5 The role of the Standards Committee
5.1 The guidance suggests that the review of corporate governance is reported to an appropriate committee. It is proposed that this should be the Standards Committee as it is currently responsible for approving governance issues such as the codes of conduct for members and officers and financial regulations. The Committee would recommend the Code of Governance to be adopted by the County Council. The constitution of the Committee would also need to be changed to allow it to receive certain internal audit reports (see paragraph 7.3 below).
6Local code of corporate governance
6.1 The County Council already has in place an extensive corporate governance framework (see Appendix B). It is now proposed that the County Council adopts a code that will make explicit its commitment to maintaining high standards of governance. This code will explain how the County Council undertakes to ensure that the principles of corporate governance are upheld in the five dimensions. (A suggested code is attached as Appendix C.)
7 Compliance
7.1 To demonstrate that the code is effective and being complied with, the Monitoring Officer will need to carry out an annual review of arrangements. This will be audited by the Chief Internal Auditor who will report annually on behalf of the County Treasurer to the Standards Committee.

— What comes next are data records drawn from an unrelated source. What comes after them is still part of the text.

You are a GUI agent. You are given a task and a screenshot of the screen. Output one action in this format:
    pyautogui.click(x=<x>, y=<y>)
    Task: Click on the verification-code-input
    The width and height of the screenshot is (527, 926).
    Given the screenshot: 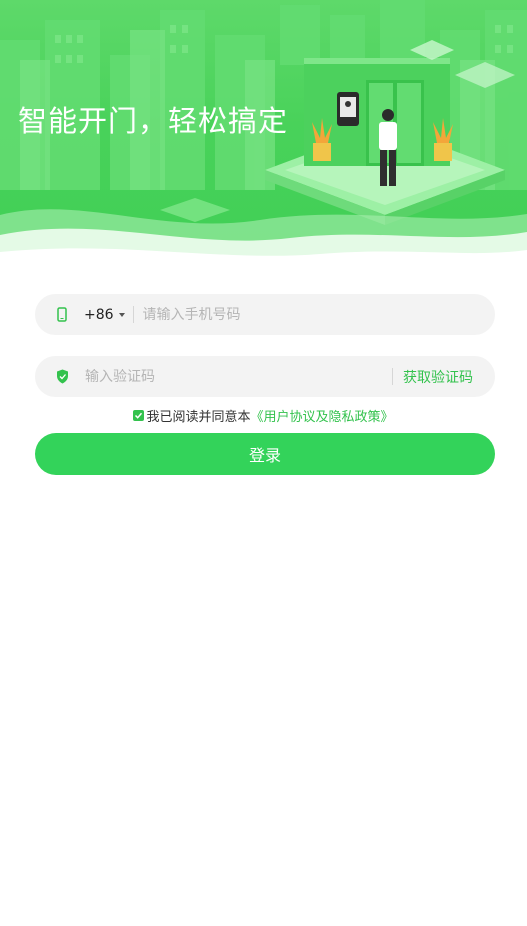 What is the action you would take?
    pyautogui.click(x=238, y=376)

7.2 There are already mechanisms in place to monitor the effectiveness of, and compliance with, various aspects of the governance framework with the results reported at committee level eg risk management through the Cabinet, and complaints through the Standards Committee. The Monitoring Officer will be able to rely on this work when he is carrying out the annual review.

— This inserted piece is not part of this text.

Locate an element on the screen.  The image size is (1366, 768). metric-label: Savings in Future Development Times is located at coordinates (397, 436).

7.3 There is, however, one important element of the governance framework that is not currently reported at committee level and that relates to the internal control framework. This is reviewed by internal audit to provide an annual opinion on the effectiveness and level of compliance with the control framework. Whilst assurance statements for 2001/02 were considered by executive members and this will continue for each service, it is suggested that an overall annual internal audit opinion should, in future, be reported to the Standards Committee. To enable the committee to understand how this opinion is formed, it is suggested that the County Treasurer should:
· seek approval from the Standards Committee of the audit strategy and any changes to it
· notify the Standards Committee of the annual audit plan
· keep the Standards Committee informed of progress with delivery of the audit plan, highlighting any key findings.
8 Timetable
8.1 A suggested timetable for implementing the actions suggested above is attached as Appendix D.
9 Recommendations
9.1 That the Standards Committee:
· be responsible for the Code of Corporate Governance and adopt the draft Code of Governance with immediate effect
· approve the statement of assurance outlined in Appendix A and the framework in Appendix B
· consider whether the assurance statement on Corporate Governance should be signed by the Leader or the Chairman of the standards Committee
· receive reports from the County Treasurer about audit strategy, planning and delivery
9.2 That the terms of reference of the Standards Committee be amended to include the following:
· the adoption, review and amendment of the corporate governance framework for the County Council
· to receive and consider reports from the County Treasurer on internal audit strategy, planning and delivery.